The delay is primarily because the proposed database, with records on the 16 million motorists in Texas, has yet to be put into action. However, the reasons behind the slow deployment demonstrate some common database concerns: avoiding false-positives and protecting individuals’ privacy.
Some potential good news for the Texas insurance industry is that those are great concerns to have. Jerry Hagins, a spokesman for the Texas Department of Insurance, said recently that “We don’t want people flagged for not having insurance when in fact they do.”
Those “flags” leads to false tickets or even arrests, and that leads to big lawsuits once the error comes into the light. False positives become an especially large concern since counterfeit insurance cards often make in-the-field verification tricky. One major aim of the database would be removing those fraudulent cards from play.
As we wrote about yesterday, one of the biggest factors in a database like this is the sheer volume of individual entries.
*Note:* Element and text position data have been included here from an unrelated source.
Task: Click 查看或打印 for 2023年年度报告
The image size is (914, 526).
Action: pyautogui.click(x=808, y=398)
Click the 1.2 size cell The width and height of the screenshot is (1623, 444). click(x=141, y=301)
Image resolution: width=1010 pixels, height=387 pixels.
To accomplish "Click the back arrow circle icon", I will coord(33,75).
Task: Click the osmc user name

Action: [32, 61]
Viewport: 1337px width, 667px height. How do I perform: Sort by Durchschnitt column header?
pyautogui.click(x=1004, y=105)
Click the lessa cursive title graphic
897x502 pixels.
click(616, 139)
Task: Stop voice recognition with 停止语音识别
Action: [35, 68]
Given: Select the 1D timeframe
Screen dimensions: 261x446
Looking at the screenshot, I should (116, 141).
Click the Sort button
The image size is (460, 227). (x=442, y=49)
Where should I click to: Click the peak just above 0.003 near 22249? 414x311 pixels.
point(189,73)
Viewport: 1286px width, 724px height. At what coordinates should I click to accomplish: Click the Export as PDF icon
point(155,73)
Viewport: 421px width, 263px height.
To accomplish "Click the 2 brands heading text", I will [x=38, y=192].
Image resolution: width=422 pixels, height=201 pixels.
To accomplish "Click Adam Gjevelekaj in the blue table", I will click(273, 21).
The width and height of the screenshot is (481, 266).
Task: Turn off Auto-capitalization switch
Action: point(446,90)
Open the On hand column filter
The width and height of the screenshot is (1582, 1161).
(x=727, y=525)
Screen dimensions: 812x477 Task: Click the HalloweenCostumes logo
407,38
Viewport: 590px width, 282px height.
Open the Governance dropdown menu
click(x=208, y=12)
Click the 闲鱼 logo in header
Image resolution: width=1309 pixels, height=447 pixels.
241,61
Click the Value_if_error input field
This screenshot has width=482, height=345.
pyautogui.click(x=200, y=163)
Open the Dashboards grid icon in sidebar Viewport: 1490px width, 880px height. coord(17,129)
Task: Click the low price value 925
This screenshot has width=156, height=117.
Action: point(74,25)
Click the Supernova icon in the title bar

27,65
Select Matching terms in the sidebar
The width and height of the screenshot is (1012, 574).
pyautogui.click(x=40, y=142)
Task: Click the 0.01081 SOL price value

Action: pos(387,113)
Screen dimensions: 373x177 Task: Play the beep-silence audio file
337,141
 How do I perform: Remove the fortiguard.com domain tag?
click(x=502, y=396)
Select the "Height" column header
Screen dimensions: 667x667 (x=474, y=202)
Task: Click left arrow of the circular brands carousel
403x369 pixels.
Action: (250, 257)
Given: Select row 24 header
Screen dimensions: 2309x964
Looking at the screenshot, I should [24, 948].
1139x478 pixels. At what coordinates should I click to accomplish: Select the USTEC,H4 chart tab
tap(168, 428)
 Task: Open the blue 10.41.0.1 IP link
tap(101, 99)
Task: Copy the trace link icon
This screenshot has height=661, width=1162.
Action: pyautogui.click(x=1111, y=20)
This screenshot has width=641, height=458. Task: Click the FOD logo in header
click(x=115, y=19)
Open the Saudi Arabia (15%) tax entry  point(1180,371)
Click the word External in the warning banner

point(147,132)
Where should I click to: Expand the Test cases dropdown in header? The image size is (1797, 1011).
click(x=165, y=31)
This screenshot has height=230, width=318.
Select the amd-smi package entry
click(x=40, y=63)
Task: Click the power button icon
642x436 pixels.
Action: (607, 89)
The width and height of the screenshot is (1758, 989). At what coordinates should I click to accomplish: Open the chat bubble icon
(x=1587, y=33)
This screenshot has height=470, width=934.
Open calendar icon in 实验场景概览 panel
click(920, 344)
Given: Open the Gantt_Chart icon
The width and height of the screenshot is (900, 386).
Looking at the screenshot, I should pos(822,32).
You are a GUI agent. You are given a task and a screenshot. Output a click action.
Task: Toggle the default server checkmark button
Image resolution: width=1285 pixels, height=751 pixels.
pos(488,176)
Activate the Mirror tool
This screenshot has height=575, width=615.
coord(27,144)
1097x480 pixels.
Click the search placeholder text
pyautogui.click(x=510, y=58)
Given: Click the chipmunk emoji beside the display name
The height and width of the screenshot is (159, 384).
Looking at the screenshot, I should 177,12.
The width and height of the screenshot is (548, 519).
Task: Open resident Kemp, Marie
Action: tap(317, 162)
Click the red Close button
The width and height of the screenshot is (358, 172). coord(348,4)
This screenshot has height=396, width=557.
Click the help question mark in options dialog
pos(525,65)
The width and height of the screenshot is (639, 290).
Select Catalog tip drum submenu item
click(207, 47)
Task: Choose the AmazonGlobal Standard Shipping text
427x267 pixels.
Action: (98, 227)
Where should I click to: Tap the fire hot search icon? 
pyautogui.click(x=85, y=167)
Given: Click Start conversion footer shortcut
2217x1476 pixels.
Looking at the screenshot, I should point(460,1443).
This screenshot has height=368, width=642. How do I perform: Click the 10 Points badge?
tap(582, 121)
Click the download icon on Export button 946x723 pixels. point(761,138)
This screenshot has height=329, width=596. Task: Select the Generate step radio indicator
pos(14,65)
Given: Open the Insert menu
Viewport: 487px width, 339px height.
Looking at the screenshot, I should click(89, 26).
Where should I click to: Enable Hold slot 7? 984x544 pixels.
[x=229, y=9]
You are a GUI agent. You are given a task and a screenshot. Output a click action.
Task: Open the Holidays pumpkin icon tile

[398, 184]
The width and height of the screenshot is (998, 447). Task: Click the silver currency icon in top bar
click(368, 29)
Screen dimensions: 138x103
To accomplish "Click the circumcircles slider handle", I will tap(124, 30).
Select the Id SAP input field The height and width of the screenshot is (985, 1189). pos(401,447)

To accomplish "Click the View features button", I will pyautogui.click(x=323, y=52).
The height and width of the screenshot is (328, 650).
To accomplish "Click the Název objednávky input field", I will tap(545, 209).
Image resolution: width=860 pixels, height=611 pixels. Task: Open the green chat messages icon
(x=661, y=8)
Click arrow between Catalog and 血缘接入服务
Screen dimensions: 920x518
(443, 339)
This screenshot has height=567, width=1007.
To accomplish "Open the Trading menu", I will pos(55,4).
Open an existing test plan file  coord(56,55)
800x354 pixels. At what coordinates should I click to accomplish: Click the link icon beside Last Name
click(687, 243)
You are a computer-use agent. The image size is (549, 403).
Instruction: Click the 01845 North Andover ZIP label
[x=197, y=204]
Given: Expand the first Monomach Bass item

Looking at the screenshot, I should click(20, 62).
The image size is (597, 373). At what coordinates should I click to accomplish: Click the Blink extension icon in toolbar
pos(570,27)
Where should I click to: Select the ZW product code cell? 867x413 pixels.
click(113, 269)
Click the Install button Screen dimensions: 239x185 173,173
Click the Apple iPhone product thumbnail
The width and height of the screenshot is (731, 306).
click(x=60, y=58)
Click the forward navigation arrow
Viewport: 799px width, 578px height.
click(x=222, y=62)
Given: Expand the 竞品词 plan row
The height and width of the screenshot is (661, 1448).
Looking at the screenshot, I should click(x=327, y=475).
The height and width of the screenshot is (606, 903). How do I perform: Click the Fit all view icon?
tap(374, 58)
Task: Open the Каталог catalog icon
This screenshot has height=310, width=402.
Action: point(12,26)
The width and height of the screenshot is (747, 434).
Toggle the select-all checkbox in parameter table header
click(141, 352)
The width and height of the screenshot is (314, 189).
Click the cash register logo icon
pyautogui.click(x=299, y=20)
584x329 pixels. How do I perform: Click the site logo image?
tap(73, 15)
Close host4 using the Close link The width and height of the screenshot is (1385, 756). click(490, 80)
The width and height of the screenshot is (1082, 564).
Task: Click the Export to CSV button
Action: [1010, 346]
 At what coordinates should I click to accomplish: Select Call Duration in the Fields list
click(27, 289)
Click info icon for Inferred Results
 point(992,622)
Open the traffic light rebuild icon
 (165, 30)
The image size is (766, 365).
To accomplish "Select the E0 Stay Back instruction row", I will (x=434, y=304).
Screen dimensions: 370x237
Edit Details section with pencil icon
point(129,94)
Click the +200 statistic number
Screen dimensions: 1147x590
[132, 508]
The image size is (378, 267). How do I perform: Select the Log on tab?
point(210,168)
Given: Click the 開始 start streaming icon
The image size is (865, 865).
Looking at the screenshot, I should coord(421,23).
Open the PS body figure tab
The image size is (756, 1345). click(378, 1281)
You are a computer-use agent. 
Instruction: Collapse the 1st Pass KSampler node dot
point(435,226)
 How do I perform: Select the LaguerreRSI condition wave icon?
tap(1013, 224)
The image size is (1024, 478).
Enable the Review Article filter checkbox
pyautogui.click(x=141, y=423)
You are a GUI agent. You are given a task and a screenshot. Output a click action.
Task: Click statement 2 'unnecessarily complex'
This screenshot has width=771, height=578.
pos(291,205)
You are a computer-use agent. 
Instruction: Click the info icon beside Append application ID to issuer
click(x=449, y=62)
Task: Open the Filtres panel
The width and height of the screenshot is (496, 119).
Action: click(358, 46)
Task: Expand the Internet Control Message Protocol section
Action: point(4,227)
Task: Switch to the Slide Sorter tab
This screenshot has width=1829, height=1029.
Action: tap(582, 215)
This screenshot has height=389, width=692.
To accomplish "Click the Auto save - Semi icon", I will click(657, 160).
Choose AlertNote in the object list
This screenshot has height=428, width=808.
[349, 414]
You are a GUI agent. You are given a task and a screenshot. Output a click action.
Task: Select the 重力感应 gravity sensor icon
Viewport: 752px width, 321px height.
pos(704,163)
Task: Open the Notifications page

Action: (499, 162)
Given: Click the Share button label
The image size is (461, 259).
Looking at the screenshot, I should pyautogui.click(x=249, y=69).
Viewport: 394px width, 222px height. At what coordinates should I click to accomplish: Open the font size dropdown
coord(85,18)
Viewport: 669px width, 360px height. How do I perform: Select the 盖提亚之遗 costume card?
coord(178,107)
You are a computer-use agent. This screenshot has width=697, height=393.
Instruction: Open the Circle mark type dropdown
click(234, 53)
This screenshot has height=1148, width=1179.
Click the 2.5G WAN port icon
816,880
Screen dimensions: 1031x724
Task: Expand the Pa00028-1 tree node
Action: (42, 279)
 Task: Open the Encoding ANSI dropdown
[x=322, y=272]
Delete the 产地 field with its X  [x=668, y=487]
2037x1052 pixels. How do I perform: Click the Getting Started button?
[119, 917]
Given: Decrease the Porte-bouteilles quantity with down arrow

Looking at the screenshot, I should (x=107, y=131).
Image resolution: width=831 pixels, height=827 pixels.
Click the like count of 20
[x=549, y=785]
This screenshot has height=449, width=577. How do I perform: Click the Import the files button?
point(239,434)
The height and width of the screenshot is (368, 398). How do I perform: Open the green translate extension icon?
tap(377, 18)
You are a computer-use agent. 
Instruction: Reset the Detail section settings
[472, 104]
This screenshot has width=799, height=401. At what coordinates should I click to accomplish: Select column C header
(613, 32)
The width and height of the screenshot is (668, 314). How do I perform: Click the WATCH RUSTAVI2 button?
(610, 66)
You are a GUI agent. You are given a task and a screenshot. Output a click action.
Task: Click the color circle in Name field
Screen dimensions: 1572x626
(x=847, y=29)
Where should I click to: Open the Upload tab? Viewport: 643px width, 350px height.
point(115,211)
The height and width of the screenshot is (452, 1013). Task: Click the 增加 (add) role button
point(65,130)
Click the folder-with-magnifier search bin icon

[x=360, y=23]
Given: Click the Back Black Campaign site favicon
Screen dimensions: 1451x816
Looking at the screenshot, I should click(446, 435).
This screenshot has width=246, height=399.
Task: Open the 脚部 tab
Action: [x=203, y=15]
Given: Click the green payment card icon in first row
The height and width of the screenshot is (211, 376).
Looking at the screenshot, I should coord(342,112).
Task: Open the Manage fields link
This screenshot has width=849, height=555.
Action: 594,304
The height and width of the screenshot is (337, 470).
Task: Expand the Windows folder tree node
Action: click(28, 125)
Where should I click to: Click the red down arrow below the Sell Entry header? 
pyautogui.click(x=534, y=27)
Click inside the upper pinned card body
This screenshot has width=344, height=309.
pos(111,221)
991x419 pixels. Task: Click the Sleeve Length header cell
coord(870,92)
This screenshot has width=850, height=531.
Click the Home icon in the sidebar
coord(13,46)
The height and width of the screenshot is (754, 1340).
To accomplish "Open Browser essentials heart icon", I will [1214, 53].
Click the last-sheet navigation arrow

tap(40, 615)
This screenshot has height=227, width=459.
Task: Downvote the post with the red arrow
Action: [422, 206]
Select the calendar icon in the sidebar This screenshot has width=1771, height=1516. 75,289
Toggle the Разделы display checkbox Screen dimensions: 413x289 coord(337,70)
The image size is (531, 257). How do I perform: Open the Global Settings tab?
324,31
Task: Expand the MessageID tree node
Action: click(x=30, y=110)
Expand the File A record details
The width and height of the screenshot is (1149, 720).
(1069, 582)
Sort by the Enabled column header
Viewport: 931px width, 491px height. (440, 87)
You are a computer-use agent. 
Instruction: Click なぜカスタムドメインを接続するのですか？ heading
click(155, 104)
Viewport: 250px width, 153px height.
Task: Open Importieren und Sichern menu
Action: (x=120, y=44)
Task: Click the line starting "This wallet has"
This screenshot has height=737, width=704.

However, one of the things that makes the data in a database like this one even more slippery is what Jeff Jonas calls “semantic reconciliation.” He explains that semantic reconciliation, the ability to determine that two entities are the same even though they are “described” differently, has to have perfect deployment even “before other analytical processes (e.g., statistical analysis, market segmentation, link analysis, etc.)”
The Texas insurance database (and similar ones in other states) has to be able perform identity resolution to determine - well - who is who. If it can, counterfeit insurance cards are less effective, there’s a vastly decreased risk of false-positives and the database will meet the “goal of at least 95 percent accuracy” that Hagins calls for. Based on the problems the media reports about the database, it seems that kind of data reconciliation is a long way from being ready.